Casein protein is whey protein’s lesser known sibling that doesn’t receive as much time in the spotlight. However, this underappreciated phosphoprotein is one of the most important ones to have in your arsenal. It is the most abundant protein in cow milk and has a lot of industrial uses, most notably in cheese manufacturing.
As a supplement, casein is used because of its efficiency in nutrient supply. It has this intrinsic characteristic where it forms a gel in the stomach. This means it is digested very slowly, and therefore provides a sustained release of amino acids into the blood stream. As a nighttime supplement, few can match its effectiveness.
As far as fat loss goes, casein has been demonstrated to play a role, as one Dutch study concluded. Participants who supplemented their casein intake by two times were reported to have a higher metabolic rate while they slept. They also felt more satiated, meaning they lost fat without ever feeling hungry.
Does It Really Work?
Casein supplement might have a few desirable characteristics, but it has its shortcomings too. Because of its slow release, it is not very anabolic.
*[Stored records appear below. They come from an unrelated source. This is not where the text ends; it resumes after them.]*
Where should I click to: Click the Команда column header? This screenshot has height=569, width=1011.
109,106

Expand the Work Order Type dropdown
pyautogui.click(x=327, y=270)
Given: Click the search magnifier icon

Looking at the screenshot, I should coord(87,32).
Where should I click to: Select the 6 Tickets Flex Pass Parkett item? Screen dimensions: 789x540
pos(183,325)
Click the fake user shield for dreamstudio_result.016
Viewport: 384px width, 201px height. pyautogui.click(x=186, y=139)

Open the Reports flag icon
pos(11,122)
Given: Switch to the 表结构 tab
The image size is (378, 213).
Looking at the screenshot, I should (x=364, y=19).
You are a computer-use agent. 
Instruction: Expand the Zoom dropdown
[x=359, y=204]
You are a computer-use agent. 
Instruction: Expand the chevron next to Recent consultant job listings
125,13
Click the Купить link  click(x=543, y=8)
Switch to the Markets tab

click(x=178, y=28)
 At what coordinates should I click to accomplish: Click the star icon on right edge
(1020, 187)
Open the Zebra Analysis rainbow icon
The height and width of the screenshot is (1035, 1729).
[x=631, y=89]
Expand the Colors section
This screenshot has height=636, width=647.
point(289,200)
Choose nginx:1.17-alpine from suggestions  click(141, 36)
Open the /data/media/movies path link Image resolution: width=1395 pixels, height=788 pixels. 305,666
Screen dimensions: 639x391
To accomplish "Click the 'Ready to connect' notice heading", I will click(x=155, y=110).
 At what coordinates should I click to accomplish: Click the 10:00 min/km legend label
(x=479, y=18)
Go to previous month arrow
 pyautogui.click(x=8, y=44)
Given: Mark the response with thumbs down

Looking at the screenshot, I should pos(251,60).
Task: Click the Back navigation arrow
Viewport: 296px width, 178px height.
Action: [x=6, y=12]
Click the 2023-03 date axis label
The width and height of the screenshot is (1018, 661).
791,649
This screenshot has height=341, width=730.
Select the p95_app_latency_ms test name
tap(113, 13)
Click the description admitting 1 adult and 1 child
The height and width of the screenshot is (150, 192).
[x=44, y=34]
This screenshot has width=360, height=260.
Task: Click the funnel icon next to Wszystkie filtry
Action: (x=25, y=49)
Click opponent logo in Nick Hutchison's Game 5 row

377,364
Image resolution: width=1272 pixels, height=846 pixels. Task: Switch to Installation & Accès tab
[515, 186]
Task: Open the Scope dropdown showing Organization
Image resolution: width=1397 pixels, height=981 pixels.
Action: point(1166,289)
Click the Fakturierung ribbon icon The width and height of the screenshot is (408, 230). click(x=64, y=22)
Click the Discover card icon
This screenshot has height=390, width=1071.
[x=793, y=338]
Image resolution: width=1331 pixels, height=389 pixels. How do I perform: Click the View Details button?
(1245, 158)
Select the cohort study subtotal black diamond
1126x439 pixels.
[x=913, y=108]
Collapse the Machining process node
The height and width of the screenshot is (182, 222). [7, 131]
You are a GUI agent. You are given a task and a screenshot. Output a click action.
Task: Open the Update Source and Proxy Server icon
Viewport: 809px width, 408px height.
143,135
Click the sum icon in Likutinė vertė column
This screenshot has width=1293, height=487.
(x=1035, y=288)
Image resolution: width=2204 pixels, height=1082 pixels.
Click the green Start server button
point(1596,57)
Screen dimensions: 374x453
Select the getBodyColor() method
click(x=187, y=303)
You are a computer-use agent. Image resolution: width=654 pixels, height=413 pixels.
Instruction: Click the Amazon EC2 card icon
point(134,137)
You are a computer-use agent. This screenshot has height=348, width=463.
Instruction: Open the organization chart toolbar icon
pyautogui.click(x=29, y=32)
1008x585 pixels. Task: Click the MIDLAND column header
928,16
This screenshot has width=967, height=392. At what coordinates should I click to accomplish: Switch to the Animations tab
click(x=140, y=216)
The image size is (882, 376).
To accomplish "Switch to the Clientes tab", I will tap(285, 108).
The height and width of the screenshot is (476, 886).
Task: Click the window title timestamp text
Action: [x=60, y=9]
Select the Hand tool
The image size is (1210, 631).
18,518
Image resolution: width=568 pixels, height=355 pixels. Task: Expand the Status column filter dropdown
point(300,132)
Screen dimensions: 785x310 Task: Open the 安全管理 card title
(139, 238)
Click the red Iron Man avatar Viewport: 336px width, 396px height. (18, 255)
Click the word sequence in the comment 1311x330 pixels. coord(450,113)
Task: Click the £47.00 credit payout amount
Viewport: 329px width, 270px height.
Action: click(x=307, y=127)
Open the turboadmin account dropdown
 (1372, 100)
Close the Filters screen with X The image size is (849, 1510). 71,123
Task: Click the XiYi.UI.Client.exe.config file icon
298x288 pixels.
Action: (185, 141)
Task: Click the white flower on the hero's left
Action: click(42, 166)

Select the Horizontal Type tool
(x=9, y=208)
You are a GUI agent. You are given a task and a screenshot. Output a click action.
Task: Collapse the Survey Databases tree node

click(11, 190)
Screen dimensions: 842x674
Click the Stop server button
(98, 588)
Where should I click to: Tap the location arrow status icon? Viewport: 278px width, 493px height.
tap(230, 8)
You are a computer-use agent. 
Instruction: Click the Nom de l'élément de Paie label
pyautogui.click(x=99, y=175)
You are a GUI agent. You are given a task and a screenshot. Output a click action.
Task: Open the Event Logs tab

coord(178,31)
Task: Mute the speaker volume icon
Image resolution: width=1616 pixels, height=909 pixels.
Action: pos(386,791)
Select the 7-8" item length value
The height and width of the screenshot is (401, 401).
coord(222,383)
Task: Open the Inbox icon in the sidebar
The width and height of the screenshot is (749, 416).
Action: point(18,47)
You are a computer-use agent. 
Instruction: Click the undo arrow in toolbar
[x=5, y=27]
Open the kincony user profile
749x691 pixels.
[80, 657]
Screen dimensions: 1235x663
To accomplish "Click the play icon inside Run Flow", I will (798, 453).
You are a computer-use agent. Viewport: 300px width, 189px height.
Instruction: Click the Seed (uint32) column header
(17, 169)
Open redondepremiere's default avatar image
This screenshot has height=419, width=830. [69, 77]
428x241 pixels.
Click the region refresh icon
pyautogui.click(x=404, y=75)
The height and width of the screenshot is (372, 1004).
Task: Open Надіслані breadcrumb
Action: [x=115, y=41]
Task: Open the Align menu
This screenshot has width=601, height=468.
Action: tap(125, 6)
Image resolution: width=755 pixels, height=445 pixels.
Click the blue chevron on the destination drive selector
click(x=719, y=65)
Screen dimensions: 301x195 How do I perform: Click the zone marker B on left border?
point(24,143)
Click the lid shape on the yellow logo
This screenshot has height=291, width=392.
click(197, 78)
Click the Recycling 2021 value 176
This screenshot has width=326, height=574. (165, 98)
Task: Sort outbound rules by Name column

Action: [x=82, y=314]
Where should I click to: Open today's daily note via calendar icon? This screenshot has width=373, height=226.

It does not stimulate protein muscle synthesis as quickly or as powerfully. The anabolic response of any food or supplement is determined by its leucine content, of which casein has a trivial amount.
While casein can be consumed on its own, it works best when it is paired with a whey supplement. Together, the effect is synergistic, and leads to the greatest gains in lean muscle mass. One Texas study sought to verify this supposition by conducting a 10-week long study.
The study subjects were 36 males performing heavy resistance training routines. One group took casein and whey supplements, while the other was taking whey, BCAAs and glutamine. In the end, those who took whey and casein performed better, and had more significant gains in lean muscle mass.
Another Massachusetts study also discovered that the two supplements lead to greater gains in strength, particularly in the large muscle groups such as those found in the legs and chest. This leads to an increase in performance, underling the findings of the aforementioned study.
Suffice it to say that a casein supplement does work. It is the best pre-bed shake that you can get. When used with whey, your body’s protein needs will be sufficiently met, assuming of course, you are observing a good diet as well.